(Dataset rows)
— start —

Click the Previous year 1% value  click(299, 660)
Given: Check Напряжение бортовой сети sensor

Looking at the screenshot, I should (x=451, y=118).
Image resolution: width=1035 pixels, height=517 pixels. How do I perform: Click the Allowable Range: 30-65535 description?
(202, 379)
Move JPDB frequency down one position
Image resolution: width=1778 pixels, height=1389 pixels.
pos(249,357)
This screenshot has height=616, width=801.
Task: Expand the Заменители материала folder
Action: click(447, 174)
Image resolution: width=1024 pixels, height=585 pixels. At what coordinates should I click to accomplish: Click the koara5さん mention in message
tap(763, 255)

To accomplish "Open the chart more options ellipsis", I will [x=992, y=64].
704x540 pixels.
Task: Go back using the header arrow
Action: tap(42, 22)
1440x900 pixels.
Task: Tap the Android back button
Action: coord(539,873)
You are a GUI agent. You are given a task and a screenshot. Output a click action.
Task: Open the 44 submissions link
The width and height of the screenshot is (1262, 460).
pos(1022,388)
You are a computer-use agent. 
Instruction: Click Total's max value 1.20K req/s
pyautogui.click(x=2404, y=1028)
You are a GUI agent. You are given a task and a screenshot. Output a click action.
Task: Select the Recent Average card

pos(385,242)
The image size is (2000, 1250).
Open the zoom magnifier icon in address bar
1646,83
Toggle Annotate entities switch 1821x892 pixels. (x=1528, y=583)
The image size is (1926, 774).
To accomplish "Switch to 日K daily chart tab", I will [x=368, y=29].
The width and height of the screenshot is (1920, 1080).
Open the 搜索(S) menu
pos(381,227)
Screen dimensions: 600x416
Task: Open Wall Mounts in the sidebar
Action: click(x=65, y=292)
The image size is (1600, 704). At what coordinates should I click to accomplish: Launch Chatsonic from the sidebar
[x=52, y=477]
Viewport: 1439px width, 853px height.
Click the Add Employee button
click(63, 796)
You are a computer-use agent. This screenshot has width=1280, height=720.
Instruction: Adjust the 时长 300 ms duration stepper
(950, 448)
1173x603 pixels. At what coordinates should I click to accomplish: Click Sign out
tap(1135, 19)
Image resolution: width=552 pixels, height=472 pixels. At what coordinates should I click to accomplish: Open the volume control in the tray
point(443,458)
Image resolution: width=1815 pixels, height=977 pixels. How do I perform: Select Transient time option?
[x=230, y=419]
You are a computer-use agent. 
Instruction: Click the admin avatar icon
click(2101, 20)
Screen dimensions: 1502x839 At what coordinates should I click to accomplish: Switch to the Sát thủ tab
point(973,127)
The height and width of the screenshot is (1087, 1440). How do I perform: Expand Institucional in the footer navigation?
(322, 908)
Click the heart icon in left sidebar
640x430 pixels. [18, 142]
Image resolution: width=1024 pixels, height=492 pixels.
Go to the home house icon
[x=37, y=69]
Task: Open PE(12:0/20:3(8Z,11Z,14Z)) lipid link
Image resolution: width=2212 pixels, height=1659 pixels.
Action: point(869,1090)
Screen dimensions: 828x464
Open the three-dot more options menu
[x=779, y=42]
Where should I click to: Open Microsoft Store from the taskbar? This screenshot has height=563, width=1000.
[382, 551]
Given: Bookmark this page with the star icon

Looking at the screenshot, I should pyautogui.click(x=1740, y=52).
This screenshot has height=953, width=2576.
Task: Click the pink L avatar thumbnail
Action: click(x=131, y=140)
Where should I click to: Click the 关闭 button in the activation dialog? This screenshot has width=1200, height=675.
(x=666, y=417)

— end —

▸ **TASK OBJECTIVE**:
Extract every line above that contains the string "Open". Case counts.

▸ **EXERCISE RESPONSE**:
To accomplish "Open the chart more options ellipsis", I will [x=992, y=64].
Task: Open the 44 submissions link
Open the zoom magnifier icon in address bar
Open the 搜索(S) menu
Task: Open Wall Mounts in the sidebar
Image resolution: width=552 pixels, height=472 pixels. At what coordinates should I click to accomplish: Open the volume control in the tray
Task: Open PE(12:0/20:3(8Z,11Z,14Z)) lipid link
Open the three-dot more options menu
Where should I click to: Open Microsoft Store from the taskbar? This screenshot has height=563, width=1000.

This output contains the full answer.